HCMC’s ultimate goal, Duoc said, is to become a globally competitive, livable city - where progress goes hand in hand with equity, and innovation is inclusive, not exclusive.

“A livable city isn’t defined by the size of its economy,” he said. “It’s defined by quality of life, social cohesion, public trust - and whether it can retain talent, foster creativity, and strengthen faith in the social system.”

Hanoi commits to bold reforms and digital leadership

Representing the Hanoi Party Committee, Standing Deputy Secretary Nguyen Van Phong delivered a keynote on reforming leadership practices in the capital.

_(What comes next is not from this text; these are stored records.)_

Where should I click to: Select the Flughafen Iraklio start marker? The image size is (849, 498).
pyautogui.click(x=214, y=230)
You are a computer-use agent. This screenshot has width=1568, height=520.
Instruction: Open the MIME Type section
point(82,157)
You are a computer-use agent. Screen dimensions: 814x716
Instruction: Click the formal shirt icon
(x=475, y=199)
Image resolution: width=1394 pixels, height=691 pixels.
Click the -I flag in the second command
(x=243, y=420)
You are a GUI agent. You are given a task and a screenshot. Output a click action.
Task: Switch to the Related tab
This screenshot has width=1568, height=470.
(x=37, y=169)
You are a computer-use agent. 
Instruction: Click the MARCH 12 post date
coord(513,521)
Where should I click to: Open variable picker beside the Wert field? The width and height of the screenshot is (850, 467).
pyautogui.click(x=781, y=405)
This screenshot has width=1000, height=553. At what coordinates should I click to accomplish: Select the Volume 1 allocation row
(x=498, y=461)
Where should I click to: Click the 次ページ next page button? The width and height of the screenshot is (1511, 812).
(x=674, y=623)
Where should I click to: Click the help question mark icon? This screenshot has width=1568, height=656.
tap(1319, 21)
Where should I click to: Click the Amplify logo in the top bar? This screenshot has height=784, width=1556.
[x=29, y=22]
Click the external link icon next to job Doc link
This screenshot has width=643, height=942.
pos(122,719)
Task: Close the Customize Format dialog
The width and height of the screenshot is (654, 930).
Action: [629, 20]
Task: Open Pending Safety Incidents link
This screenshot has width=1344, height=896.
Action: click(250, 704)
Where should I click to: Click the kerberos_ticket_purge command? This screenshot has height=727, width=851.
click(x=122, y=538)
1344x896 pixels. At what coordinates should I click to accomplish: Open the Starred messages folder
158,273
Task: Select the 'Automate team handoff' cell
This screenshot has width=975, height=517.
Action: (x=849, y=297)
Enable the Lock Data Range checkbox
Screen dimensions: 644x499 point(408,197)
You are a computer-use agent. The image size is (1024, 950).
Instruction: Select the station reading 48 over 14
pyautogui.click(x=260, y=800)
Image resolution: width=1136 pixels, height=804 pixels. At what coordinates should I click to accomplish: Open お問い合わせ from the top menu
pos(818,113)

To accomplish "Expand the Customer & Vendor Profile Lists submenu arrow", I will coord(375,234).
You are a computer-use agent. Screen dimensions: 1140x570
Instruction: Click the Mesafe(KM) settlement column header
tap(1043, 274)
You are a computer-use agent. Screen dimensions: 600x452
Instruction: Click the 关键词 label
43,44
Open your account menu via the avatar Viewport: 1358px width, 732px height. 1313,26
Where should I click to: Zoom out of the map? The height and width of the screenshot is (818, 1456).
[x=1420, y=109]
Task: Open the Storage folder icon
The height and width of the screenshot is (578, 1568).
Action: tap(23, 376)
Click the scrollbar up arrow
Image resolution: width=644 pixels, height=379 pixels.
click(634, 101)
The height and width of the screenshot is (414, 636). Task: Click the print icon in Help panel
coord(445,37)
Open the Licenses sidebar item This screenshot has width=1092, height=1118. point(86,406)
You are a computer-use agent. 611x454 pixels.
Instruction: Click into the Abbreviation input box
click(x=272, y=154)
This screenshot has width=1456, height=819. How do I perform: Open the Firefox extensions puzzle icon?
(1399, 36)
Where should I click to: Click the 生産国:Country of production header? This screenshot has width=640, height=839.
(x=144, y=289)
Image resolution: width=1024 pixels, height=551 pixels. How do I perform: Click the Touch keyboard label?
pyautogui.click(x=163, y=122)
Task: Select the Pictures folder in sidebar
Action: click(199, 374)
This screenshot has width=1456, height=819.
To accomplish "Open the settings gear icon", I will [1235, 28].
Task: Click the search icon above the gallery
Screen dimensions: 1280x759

Phong highlighted that Hanoi’s recent term has seen strong economic recovery, with average annual growth at 6.57% and a peak of 8.16% last year. The city’s economy now stands at approximately USD 63.5 billion - second largest nationwide.

In 2025, Hanoi’s fiscal revenue hit a record USD 29 billion. Average income rose to nearly USD 7,200 per person per year. Social welfare programs expanded significantly, securing Hanoi’s lead in public service delivery and quality-of-life improvements.

Phong said the city had taken aggressive steps to tackle chronic urban problems such as traffic congestion, flooding, pollution, and food safety. It also embraced decentralized governance, digital transformation, and a new growth model focused on achieving double-digit expansion between 2025 and 2030.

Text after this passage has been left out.